2003-11-25 Thread Igor Pechersky
 mwilke :
> Does anyone know how to alter the isomesh settings?  I'm trying to prepare
> a figure with pretty electron density and would like to be able to decrease
> the gap size of the mesh.  I found the variables that seem to make sense
> like "mesh_quality" and "min_mesh_spacing", but changing these variables
> doesn't seem to do anything.  "mesh_width" and "mesh_radius" only control
> the thickness of the mesh lines.

Mark,
you are correct, saying that "mesh_quality" and "min_mesh_spacing" have nothing 
with 
isomesh. They are used only for surface maps (RepMesh).
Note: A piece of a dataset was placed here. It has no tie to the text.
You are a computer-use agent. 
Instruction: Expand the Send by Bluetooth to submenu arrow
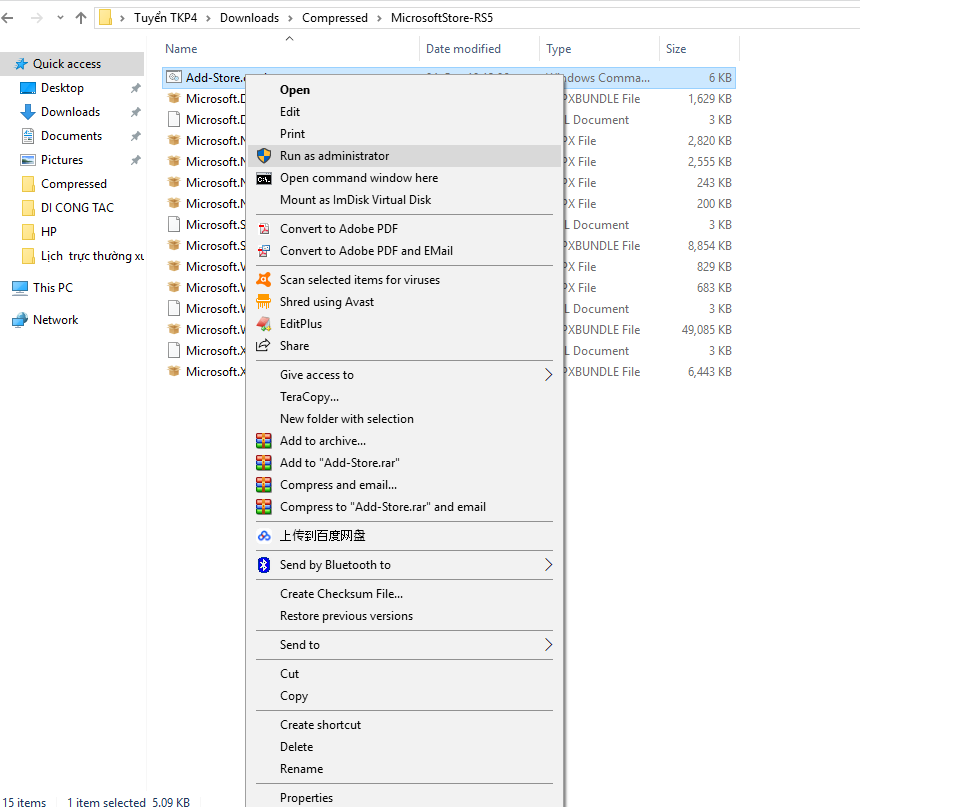[x=548, y=565]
For map-based mesh, 
PyMOL uses 
dimension from the density map itself, without "smoothing interpolations". So, 
to 
increase "visual toughness" of your isomesh, you should just load more 
fine-grained 
density map...
As a "visualization trick", one might try to play with the set of isomeshes, 
based on 
the same density map and slightly differentiated by level, like this:

isomesh mesh1, map1, 1.0
isomesh mesh2, map1, 1.25
isomesh mesh3, map1, 1.50
isomesh mesh4, map1, 1.75
isomesh mesh5, map1, 2.0

and then color them differently.


BTW, even with RepMesh you can't decrease gap size (via min_mesh_spacing) less 
than 
some "hard lower threshold" - roughly, it is equivalent to 80 lines per maximal 
dimension of the surrounding box for the underlying object. 
mesh_quality deals rather with the level of icosahedron approximations for 
spheres...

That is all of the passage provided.